───── Supplied entries ─────
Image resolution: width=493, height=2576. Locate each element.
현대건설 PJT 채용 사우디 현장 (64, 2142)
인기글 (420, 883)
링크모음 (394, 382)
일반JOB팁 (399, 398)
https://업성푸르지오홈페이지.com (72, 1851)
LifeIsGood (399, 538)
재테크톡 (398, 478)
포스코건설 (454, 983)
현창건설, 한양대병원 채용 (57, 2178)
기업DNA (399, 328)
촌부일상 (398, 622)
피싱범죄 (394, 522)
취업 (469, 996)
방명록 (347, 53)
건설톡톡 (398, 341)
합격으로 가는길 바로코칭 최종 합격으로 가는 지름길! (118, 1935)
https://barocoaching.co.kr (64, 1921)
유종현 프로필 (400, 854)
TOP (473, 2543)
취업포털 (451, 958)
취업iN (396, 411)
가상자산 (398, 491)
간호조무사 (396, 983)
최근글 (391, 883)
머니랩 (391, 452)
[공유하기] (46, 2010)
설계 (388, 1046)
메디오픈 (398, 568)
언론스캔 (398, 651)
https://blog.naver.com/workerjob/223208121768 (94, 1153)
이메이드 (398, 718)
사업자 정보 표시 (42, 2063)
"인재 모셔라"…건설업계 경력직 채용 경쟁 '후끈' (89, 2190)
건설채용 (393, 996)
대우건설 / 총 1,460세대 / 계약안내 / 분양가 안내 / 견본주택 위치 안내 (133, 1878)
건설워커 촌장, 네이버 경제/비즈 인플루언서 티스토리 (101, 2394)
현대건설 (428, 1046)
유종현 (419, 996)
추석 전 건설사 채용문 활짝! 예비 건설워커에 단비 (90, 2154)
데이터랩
─────
Instructions for the task: Precisely reproduce all the entries shown above.

Solution:
Image resolution: width=493, height=2576. Locate each element.
현대건설 PJT 채용 사우디 현장 (64, 2142)
인기글 (420, 883)
링크모음 (394, 382)
일반JOB팁 (399, 398)
https://업성푸르지오홈페이지.com (72, 1851)
LifeIsGood (399, 538)
재테크톡 (398, 478)
포스코건설 (454, 983)
현창건설, 한양대병원 채용 (57, 2178)
기업DNA (399, 328)
촌부일상 (398, 622)
피싱범죄 (394, 522)
취업 (469, 996)
방명록 (347, 53)
건설톡톡 (398, 341)
합격으로 가는길 바로코칭 최종 합격으로 가는 지름길! (118, 1935)
https://barocoaching.co.kr (64, 1921)
유종현 프로필 (400, 854)
TOP (473, 2543)
취업포털 (451, 958)
취업iN (396, 411)
가상자산 (398, 491)
간호조무사 (396, 983)
최근글 (391, 883)
머니랩 (391, 452)
[공유하기] (46, 2010)
설계 (388, 1046)
메디오픈 (398, 568)
언론스캔 (398, 651)
https://blog.naver.com/workerjob/223208121768 (94, 1153)
이메이드 (398, 718)
사업자 정보 표시 (42, 2063)
"인재 모셔라"…건설업계 경력직 채용 경쟁 '후끈' (89, 2190)
건설채용 (393, 996)
대우건설 / 총 1,460세대 / 계약안내 / 분양가 안내 / 견본주택 위치 안내 (133, 1878)
건설워커 촌장, 네이버 경제/비즈 인플루언서 티스토리 (101, 2394)
현대건설 (428, 1046)
유종현 (419, 996)
추석 전 건설사 채용문 활짝! 예비 건설워커에 단비 (90, 2154)
데이터랩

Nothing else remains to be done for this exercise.